Instructions for the task
Please answer these questions from the terms text below.
(a) What minimum length of service agreement is required for the founder and other key staff?
(b) Which law governs the deal?
(c) Which provisions of the term sheet are binding?

───── Exercise text

Principal Terms and Conditions

  • Consideration: S\$11.2 million (S\$7.2 million cash, remainder in new shares to the founder).
  • No earn-outs, performance conditions, or clawbacks on cash payments; straightforward payment structure.
  • Due Diligence: Completion depends on satisfactory legal, financial, technical, and business due diligence.
  • Regulatory Approvals: Transaction is subject to necessary consents and SGX listing approval for new shares.
  • Funding: iWOW must provide evidence of sufficient funding commitments.
  • Key Employee Retention: Minimum three-year service agreements for the founder and other key staff.
  • Completion Timeline: Targeted within 14 days after all conditions are met, but not later than six months from the signing of the definitive agreement.
  • Exclusivity: Three-month period for negotiation and due diligence, barring competing offers.
  • Termination: Term sheet terminates upon signing the definitive agreement, by mutual consent, or expiry of exclusivity period.
  • Dispute Resolution: Governed by Singapore law, with arbitration for any disputes.
  • Warranties: Vendors not involved in operations provide only limited warranties (title, authority), with liability capped and pro-rated.

Important Considerations for Shareholders

  • Non-binding Term Sheet: The current term sheet is non-binding apart from certain provisions (consideration, form of payment, exclusivity, confidentiality). There is no guarantee that the definitive agreement will be signed or the transaction completed.

──────────
───── Data listing

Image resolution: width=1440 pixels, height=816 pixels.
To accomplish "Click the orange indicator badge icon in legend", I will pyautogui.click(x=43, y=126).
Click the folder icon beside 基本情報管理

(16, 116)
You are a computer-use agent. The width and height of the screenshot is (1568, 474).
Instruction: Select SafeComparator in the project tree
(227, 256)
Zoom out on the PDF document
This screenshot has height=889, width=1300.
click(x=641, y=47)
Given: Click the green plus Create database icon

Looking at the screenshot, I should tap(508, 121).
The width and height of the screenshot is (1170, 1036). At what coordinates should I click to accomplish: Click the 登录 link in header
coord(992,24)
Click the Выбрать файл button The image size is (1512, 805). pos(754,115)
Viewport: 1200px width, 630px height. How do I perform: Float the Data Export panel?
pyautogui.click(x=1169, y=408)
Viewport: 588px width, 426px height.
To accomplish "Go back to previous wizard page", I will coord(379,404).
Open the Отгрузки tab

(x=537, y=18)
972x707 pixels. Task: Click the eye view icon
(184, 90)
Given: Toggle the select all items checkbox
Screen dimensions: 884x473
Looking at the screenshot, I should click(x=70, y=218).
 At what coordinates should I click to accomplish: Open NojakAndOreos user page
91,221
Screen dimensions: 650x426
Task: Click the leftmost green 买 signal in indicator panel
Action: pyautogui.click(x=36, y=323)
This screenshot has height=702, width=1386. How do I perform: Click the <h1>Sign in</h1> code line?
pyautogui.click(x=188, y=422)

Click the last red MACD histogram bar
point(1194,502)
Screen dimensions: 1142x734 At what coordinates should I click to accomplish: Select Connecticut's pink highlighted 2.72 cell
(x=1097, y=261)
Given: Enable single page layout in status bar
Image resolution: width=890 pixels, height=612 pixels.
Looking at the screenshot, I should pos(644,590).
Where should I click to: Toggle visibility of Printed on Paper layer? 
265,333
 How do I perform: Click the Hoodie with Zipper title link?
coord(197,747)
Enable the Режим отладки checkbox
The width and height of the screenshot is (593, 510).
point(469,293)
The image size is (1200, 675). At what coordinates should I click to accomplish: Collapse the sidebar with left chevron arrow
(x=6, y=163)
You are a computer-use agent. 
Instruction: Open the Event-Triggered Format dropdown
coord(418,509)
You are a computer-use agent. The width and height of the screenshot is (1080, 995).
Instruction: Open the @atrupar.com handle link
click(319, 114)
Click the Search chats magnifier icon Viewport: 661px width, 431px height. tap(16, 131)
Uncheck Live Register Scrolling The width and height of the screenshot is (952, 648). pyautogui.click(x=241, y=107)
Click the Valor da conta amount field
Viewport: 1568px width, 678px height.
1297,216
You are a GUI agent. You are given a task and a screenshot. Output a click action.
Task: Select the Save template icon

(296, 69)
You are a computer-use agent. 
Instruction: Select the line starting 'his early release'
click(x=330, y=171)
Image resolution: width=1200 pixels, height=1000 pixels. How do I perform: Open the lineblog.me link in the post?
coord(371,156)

──────────

Response
(a) Three years.
(b) Singapore law.
(c) Consideration, form of payment, exclusivity, and confidentiality.